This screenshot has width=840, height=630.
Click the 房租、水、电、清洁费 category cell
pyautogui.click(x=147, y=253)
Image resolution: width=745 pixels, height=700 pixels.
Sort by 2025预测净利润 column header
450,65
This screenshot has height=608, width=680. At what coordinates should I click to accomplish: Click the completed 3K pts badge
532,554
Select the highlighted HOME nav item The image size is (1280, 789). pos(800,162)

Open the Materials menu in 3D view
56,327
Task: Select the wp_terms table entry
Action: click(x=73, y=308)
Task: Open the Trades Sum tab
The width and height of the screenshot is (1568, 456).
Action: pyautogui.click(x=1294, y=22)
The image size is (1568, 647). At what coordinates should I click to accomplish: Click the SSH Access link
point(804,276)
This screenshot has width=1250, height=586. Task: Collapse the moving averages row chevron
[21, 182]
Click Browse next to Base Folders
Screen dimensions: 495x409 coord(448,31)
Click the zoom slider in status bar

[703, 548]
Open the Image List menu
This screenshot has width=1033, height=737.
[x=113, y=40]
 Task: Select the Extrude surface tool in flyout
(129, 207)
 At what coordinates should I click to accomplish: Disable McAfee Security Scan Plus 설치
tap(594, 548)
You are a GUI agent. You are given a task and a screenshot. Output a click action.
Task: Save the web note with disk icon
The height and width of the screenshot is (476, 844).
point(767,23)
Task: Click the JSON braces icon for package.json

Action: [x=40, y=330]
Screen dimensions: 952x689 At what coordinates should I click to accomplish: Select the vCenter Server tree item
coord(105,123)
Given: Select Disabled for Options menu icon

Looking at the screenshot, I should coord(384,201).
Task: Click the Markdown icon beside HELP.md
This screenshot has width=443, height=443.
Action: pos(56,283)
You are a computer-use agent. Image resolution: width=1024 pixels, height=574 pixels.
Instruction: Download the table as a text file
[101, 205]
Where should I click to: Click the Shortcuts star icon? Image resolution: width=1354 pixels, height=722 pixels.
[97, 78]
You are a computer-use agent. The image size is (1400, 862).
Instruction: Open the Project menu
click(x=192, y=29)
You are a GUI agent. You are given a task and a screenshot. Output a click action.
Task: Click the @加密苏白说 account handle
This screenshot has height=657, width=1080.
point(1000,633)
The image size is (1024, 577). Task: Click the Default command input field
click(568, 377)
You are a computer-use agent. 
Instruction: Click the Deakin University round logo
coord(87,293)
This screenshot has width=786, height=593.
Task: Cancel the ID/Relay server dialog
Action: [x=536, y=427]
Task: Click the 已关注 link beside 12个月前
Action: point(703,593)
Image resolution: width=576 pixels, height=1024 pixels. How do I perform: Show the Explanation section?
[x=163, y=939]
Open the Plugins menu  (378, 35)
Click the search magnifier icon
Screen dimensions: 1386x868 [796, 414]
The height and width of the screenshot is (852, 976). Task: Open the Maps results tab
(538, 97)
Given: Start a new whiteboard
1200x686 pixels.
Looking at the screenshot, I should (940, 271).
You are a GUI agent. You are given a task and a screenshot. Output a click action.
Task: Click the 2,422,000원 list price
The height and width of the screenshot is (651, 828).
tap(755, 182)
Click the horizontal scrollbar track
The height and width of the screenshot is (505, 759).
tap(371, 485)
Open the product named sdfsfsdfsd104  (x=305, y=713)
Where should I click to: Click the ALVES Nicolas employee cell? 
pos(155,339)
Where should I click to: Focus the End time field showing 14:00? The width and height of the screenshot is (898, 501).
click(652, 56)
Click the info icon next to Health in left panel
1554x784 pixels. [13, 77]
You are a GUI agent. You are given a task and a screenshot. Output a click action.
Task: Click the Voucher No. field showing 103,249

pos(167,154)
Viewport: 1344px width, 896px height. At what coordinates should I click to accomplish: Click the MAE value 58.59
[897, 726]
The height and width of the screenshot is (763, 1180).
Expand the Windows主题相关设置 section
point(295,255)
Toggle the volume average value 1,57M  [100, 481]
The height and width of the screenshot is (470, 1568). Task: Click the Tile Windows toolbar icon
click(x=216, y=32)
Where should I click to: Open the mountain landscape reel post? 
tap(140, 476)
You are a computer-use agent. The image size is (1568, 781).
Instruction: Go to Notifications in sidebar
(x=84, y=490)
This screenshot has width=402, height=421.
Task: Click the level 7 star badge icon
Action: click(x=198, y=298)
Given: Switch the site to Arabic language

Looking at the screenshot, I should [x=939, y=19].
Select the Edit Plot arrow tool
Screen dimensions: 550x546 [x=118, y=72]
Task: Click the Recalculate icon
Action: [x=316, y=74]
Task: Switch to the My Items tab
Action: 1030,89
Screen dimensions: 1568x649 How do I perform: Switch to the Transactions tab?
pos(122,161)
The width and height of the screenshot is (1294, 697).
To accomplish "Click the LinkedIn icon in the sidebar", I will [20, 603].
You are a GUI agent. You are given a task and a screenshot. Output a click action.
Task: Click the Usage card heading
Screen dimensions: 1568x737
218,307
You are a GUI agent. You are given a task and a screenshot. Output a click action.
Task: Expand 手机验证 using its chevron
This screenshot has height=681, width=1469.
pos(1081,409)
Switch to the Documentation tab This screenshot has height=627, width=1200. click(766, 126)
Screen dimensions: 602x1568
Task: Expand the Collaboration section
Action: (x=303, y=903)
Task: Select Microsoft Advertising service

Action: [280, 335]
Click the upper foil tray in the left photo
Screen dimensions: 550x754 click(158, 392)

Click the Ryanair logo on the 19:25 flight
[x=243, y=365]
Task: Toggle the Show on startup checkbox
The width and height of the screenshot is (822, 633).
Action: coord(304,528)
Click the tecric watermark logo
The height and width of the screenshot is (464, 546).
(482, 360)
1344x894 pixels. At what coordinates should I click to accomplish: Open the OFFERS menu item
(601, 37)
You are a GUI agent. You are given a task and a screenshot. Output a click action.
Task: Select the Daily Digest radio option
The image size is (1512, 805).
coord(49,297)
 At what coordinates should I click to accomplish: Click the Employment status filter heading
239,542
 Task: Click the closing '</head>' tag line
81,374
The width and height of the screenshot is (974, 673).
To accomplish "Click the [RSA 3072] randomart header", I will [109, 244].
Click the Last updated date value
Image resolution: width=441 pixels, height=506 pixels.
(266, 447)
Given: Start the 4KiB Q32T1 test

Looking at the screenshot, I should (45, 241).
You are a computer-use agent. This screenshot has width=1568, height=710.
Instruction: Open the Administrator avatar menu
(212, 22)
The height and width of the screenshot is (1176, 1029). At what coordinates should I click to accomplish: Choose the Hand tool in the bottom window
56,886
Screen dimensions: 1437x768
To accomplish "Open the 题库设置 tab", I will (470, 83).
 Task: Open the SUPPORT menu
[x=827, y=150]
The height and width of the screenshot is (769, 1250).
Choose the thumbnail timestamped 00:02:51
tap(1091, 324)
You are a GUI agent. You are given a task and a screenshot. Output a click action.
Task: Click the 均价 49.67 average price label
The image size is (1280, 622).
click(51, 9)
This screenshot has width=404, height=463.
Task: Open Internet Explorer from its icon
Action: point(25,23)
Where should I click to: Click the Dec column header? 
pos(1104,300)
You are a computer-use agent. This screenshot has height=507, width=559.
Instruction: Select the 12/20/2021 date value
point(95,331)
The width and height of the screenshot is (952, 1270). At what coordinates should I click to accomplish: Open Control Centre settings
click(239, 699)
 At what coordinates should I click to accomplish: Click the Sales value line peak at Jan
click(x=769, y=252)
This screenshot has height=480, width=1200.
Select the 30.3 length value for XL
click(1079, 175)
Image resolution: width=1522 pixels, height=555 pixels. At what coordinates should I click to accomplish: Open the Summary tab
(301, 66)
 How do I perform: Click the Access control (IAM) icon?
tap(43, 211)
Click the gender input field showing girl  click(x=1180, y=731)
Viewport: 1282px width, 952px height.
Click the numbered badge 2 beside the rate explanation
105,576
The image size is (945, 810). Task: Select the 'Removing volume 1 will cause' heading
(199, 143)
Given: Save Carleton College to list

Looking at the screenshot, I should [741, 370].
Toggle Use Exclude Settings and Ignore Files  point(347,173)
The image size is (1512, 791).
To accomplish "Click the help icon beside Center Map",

**Work request**
Out of the data above, transcribe exactly and only the lines starting with the line that has "Where should I click to: Focus" and going on through the line that has "The height and width of the screenshot is (763, 1180).", both included.

**Output for this exercise**
Where should I click to: Focus the End time field showing 14:00? The width and height of the screenshot is (898, 501).
click(652, 56)
Click the info icon next to Health in left panel
1554x784 pixels. [13, 77]
You are a GUI agent. You are given a task and a screenshot. Output a click action.
Task: Click the Voucher No. field showing 103,249

pos(167,154)
Viewport: 1344px width, 896px height. At what coordinates should I click to accomplish: Click the MAE value 58.59
[897, 726]
The height and width of the screenshot is (763, 1180).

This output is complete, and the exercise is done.